> [Reading passage]
The end of the month comes. And the concern grows. This time not because there is no money in the register but because it is time to reconcile, a task that will start on the last business day and will run until the fifth of the following month. Reconciling the accounts demands the precision of a watchmaker and it does not matter how much stress one is subjected to. Everything has to turn out correctly and perfect.

It is the moment when we realize that technology is the ally for this task to be carried out effectively and efficiently. Of course, none of this would happen if it were not, fundamentally, for the level of commitment of the person or team in charge of reconciling the data.

Contrary to what is usually thought, reconciliation tools require the human factor to achieve the objectives sought. Otherwise, the intended results would not only not be achieved, but could also cause inconveniences for the company.

The benefits of automating reconciliation processes are well known. Those who have implemented these solutions have definitely achieved significant efficiency improvements. And those who previously performed this task manually, by leading this now automated process, find new ways of comparing data to have increasingly precise information that results, at the end of the road, in better business performance.

The reconciliation tools do not replace any person within a company. On the contrary, they demonstrate the value of the human factor when it is carried out conscientiously.

(Source data)
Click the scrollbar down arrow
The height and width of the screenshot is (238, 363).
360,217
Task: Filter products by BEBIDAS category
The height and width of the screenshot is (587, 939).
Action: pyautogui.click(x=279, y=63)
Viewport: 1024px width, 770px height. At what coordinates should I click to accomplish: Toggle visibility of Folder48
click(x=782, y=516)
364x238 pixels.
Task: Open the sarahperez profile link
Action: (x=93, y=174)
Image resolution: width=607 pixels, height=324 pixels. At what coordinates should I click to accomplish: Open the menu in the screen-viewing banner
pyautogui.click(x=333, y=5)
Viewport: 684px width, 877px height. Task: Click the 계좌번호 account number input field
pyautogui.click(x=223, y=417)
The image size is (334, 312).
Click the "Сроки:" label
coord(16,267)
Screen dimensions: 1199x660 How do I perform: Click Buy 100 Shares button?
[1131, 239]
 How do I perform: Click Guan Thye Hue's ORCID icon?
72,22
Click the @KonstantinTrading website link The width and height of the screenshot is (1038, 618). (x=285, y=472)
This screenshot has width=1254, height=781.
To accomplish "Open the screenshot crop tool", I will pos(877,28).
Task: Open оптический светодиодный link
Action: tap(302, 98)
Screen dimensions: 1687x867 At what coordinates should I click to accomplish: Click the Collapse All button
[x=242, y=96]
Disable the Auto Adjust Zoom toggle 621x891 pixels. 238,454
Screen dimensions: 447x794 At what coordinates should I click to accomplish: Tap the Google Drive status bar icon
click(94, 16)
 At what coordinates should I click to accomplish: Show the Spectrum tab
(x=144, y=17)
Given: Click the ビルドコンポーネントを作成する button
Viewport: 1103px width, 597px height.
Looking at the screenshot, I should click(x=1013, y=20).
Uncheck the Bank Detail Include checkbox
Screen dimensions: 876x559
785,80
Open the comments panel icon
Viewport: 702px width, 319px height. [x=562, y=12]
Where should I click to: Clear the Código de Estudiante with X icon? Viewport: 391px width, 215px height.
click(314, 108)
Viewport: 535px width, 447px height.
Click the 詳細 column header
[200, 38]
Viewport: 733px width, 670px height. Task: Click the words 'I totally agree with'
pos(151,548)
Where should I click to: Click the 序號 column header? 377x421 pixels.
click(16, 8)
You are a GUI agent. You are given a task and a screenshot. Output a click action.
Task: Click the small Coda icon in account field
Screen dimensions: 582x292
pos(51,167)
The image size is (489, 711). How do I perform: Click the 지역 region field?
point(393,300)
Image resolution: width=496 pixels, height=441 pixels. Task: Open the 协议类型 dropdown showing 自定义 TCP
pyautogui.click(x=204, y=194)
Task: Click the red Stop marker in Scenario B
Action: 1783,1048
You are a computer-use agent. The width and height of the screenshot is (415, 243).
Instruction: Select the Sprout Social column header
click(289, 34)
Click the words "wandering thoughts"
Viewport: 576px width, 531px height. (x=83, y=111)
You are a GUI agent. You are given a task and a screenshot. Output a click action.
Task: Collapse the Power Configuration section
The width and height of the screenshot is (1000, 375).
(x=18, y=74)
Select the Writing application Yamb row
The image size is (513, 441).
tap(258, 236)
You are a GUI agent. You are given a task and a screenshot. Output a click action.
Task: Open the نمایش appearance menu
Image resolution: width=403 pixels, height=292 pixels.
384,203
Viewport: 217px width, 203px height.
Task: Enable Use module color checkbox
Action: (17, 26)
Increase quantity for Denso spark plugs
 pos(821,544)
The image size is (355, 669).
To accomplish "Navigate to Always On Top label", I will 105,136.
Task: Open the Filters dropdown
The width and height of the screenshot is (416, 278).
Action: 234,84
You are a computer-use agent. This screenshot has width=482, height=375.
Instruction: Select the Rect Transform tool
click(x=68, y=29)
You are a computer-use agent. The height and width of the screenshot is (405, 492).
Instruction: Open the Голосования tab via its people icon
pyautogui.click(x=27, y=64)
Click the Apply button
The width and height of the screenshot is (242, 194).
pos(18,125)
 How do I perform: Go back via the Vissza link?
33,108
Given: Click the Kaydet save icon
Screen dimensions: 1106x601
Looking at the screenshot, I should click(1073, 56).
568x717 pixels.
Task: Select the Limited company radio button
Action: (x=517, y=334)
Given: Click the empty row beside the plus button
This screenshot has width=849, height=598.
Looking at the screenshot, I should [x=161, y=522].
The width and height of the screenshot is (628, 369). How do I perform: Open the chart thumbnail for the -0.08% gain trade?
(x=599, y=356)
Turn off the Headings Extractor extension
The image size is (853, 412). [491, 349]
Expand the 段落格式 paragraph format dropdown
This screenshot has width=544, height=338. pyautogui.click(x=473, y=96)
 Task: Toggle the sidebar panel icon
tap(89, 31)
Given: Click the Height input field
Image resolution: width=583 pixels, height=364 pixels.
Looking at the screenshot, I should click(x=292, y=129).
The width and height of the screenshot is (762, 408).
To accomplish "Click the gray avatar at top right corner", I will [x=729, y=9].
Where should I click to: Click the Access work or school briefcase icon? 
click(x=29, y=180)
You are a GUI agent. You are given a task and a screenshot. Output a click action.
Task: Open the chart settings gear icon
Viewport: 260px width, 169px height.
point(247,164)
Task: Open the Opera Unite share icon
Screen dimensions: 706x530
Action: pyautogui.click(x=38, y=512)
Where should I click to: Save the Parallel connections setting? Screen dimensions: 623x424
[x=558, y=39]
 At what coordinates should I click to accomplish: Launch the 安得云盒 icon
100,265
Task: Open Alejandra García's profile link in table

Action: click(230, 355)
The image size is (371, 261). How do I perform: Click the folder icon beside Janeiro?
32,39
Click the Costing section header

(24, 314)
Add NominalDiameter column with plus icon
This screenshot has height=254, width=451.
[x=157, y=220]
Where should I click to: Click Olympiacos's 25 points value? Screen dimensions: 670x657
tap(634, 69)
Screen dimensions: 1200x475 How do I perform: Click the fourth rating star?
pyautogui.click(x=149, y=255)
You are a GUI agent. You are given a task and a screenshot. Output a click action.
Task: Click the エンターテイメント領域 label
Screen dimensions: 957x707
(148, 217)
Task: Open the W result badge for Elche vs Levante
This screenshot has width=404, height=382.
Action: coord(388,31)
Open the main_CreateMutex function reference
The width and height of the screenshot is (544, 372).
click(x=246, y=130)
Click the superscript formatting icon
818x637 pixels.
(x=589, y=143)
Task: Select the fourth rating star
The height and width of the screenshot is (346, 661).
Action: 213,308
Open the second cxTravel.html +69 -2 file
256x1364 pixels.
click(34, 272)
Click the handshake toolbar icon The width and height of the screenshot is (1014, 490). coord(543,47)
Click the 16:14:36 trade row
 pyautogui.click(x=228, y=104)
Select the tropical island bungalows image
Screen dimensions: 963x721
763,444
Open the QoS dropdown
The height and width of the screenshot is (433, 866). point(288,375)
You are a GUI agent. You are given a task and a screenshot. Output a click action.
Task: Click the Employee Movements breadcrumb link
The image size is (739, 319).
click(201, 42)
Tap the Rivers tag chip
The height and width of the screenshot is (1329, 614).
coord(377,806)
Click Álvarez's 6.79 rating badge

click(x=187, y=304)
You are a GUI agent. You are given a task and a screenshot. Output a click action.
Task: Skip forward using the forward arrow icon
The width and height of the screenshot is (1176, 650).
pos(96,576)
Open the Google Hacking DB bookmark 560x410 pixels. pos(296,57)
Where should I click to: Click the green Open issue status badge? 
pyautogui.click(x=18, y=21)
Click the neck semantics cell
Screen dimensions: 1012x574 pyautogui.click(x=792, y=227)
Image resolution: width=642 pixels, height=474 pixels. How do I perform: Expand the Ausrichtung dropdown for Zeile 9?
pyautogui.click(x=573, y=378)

> [How to complete this task] Can you reproduce everything from "Contrary to what" down to "better business performance." in the passage on month-end account reconciliation?

> [Task output]
Contrary to what is usually thought, reconciliation tools require the human factor to achieve the objectives sought. Otherwise, the intended results would not only not be achieved, but could also cause inconveniences for the company.

The benefits of automating reconciliation processes are well known. Those who have implemented these solutions have definitely achieved significant efficiency improvements. And those who previously performed this task manually, by leading this now automated process, find new ways of comparing data to have increasingly precise information that results, at the end of the road, in better business performance.